Exercise instructions: Beneath this instruction is a block of data; output from it exactly the lines that run from the one containing "You are a GUI" through the one containing "Click citation badge", inclusive.
--- START ---
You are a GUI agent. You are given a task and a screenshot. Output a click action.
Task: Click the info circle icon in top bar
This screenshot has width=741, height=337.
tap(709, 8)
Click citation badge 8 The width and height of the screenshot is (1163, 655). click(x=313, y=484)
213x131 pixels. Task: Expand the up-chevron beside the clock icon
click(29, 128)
--- END ---
--- START ---
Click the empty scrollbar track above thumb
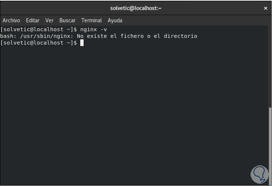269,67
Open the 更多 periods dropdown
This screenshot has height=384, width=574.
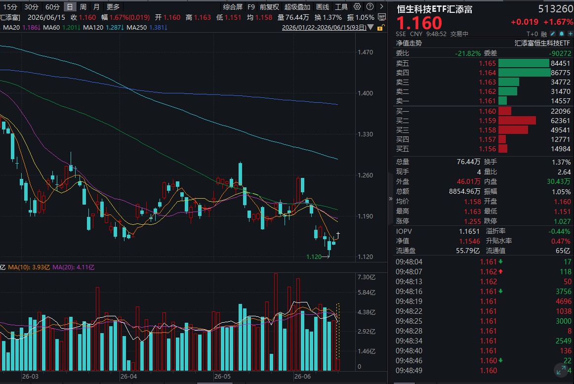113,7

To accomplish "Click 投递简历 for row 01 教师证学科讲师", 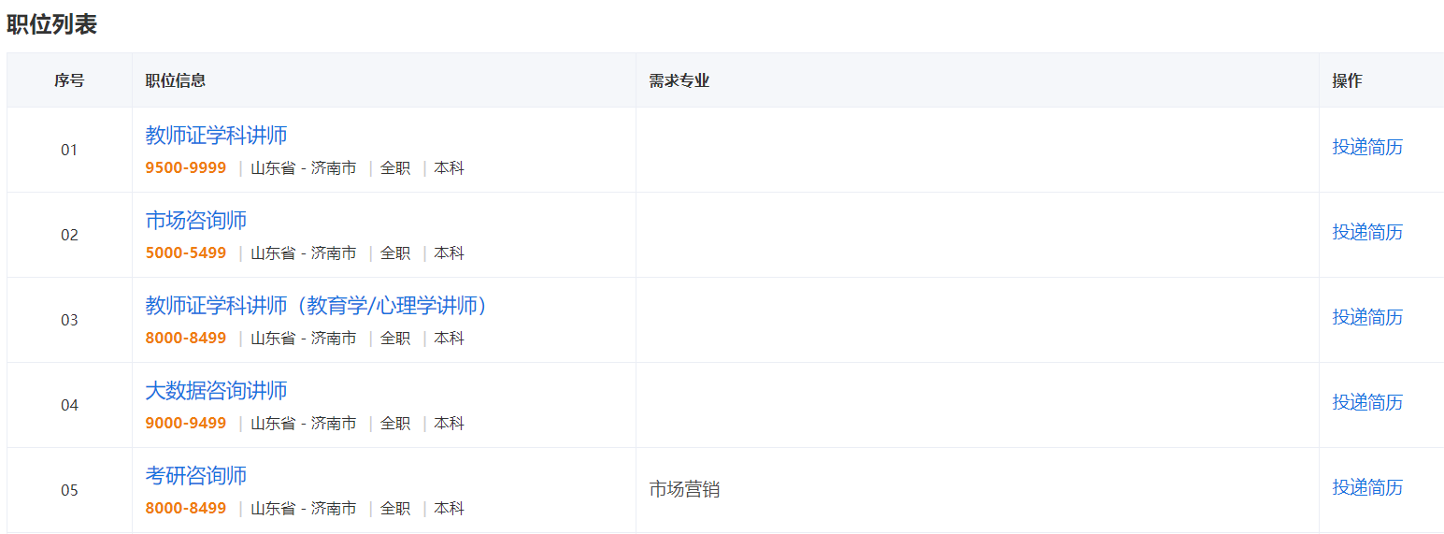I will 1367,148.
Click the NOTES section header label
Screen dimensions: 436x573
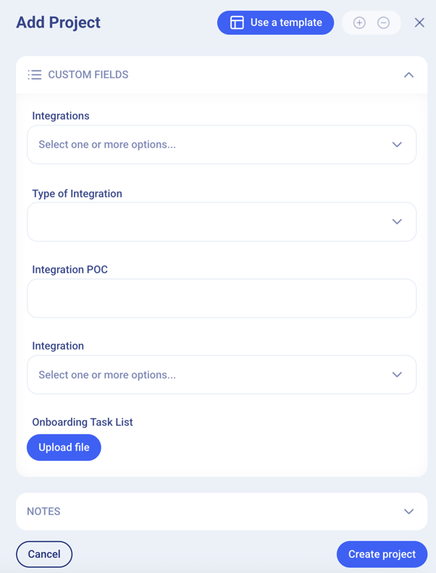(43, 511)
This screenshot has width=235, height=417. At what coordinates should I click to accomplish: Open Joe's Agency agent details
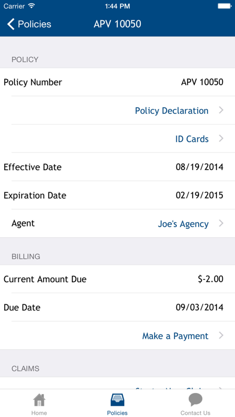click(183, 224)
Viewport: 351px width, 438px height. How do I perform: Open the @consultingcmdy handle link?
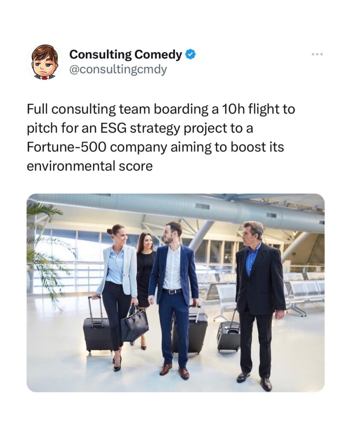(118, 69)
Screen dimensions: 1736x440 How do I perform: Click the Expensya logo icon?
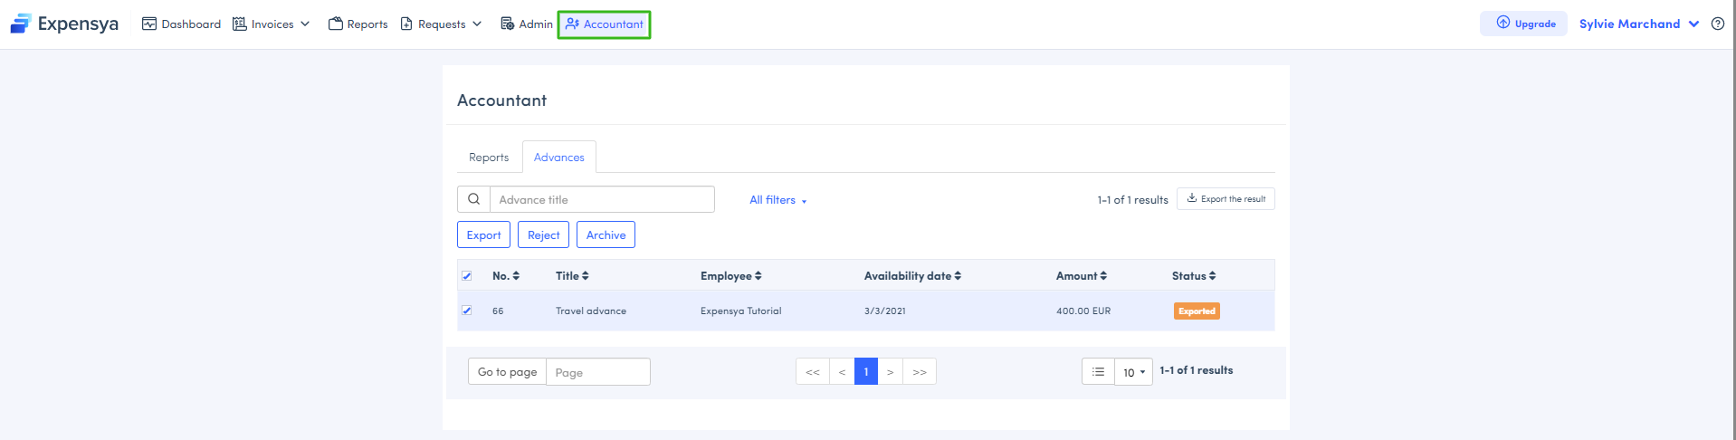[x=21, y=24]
--- END ---
Output:
You are a GUI agent. You are given a task and a screenshot. Output a click action.
Task: Click the info circle icon in top bar
This screenshot has width=741, height=337.
tap(709, 8)
Click citation badge 8 The width and height of the screenshot is (1163, 655). click(x=313, y=484)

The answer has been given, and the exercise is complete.